PRIER ET RÉFLÉCHIR EN ÉGLISE

Réfugiés

Vingt-deux millions d’expatriés errent sur la planète. Le Canada en accueillera quarante mille cette année. Ces réfugiés ne sont pas des chiffres, mais des humains. Ils «ne sont pas différents des membres de nos familles et de nos amis. Chacun d’eux a un nom, un visage et une histoire, ainsi que le droit inaliénable de vivre en paix et d’aspirer à un avenir meilleur pour ses propres enfants» (pape François, discours du 17 septembre 2016).

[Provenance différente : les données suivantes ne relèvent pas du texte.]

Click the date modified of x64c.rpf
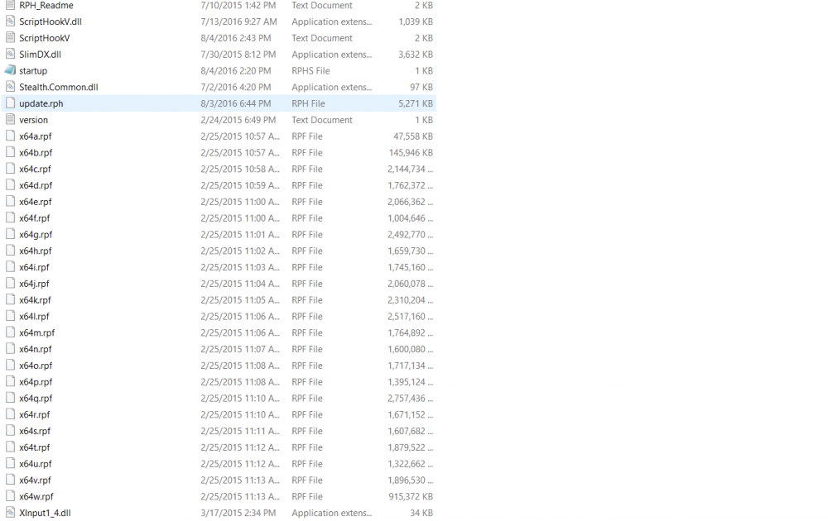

Les causes de cette tragédie

Pourquoi tant de personnes sont-elles forcées de quitter leur famille, leur patrie? Les causes sont diverses et complexes: guerres, génocides, persécutions religieuses ou motivées par l’orientation sexuelle, désastres naturels ou écologiques, pauvreté endémique, inégalités sociales, violations des droits de la personne. Les gens pris dans ces situations ne sont pas libres de rester dans leur pays. Ils doivent solliciter le sens humain et la solidarité des personnes d’autres nations dont nous faisons partie.

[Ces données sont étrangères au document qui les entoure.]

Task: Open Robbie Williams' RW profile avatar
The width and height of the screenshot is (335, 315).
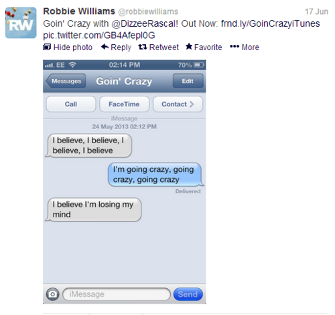Action: point(21,23)
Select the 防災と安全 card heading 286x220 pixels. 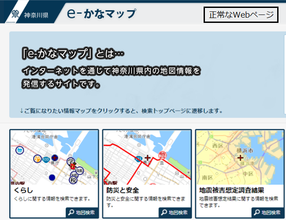(x=123, y=191)
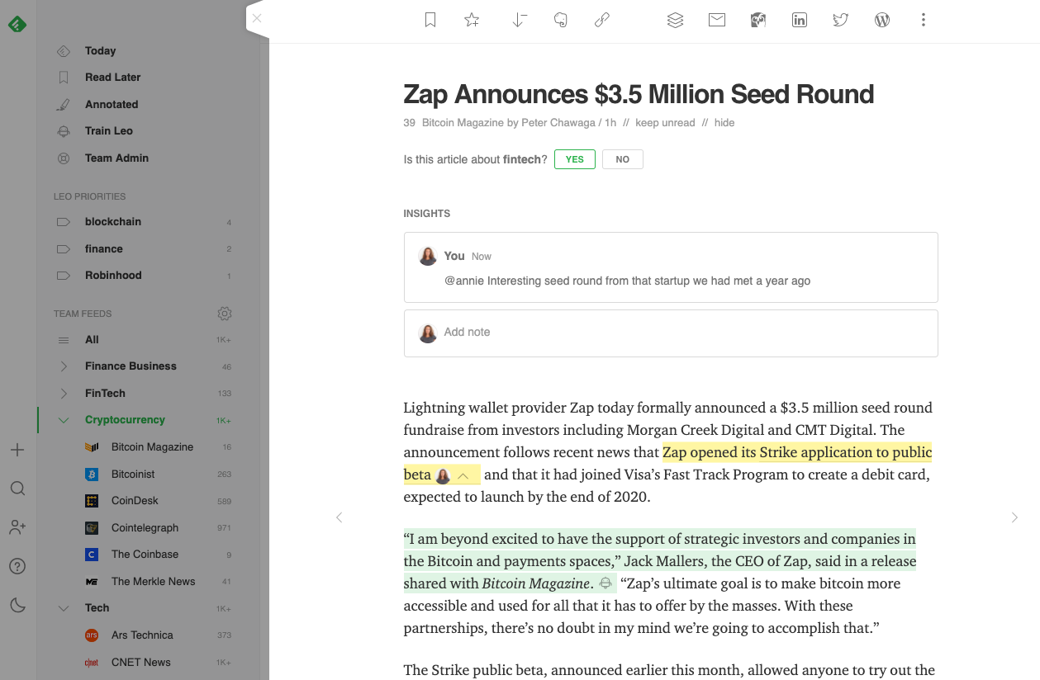Viewport: 1040px width, 680px height.
Task: Open the three-dot more options menu
Action: (x=924, y=20)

Ces réfugiés frappent à notre porte. Ils s’attendent et ont droit à une hospitalité qui reconnaît leur détresse et les soutient. Leur arrivée peut toutefois provoquer hostilités, colère, peurs, fermeture sur nos propres pauvretés. Que pouvons-nous et devons-nous faire pour dépasser ces sentiments négatifs? Il existe des pistes à explorer avec générosité, pour chacun et chacune selon ses propres capacités et responsabilités.

Aimons par des actes

Dans son message de cette année pour la Journée mondiale du migrant et du réfugié, le Pape suggérait des démarches structurées autour de quatre mots: accueillir, protéger, promouvoir et intégrer. Ces quatre verbes poussent à des actions contribuant à développer la culture de la rencontre de l’autre. Il peut s’agir de petits gestes: regarder le visage d’un réfugié, s’approcher, lui sourire, lui donner la main, prendre contact, le visiter, converser avec lui.

Des groupes de parrainage sont actifs dans nos paroisses. Un premier accueil cordial y est assuré. On y facilite la rencontre personnelle, la connaissance de l’autre, l’accès à la sécurité et aux services élémentaires. Les réfugiés sont alors respectés dans leur dignité humaine inaliénable.

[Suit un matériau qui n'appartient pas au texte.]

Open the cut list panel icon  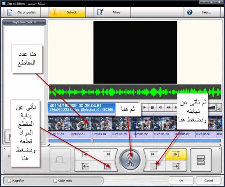(201, 160)
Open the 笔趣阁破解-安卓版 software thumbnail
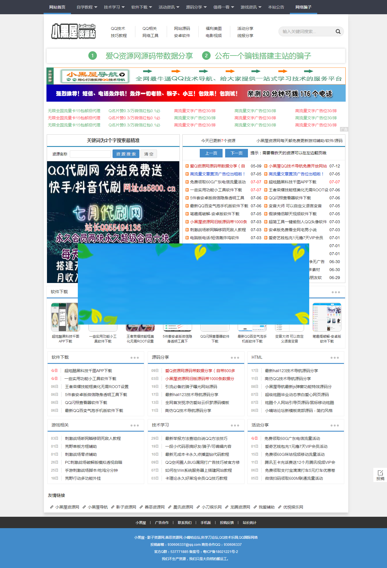The image size is (387, 568). [327, 317]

Diverses initiatives sont prises pour protéger les réfugiés et défendre leurs droits: accès équitable à la justice, aide pour ouvrir des comptes bancaires, garantie d’une subsistance pour leur famille, etc. Ces personnes portent en elles des capacités et des compétences, des richesses humaines et spirituelles. Nous pouvons les aider à apprendre notre langue, à bénéficier de notre système d’éducation et de santé, à trouver un emploi. Nous pouvons lutter contre les préjugés, bien les accueillir dans nos rassemblements religieux, verser des dons, prier pour eux.

Le 19 septembre 2016, les dirigeants du monde ont exprimé à l’ONU leur volonté de rédiger un Pacte mondial sur les réfugiés. Il doit être adopté avant la fin de 2018 par l’Assemblée générale des Nations Unies. Voilà une occasion de demander à nos députés, à notre gouvernement fédéral, de s’engager avec diligence dans cette démarche mondiale (pour suggestions, voir le site: https://goo.gl/1pDpV2).

Jésus nous regarde et nous dit: «Je suis un réfugié. Veux-tu m'accueillir?»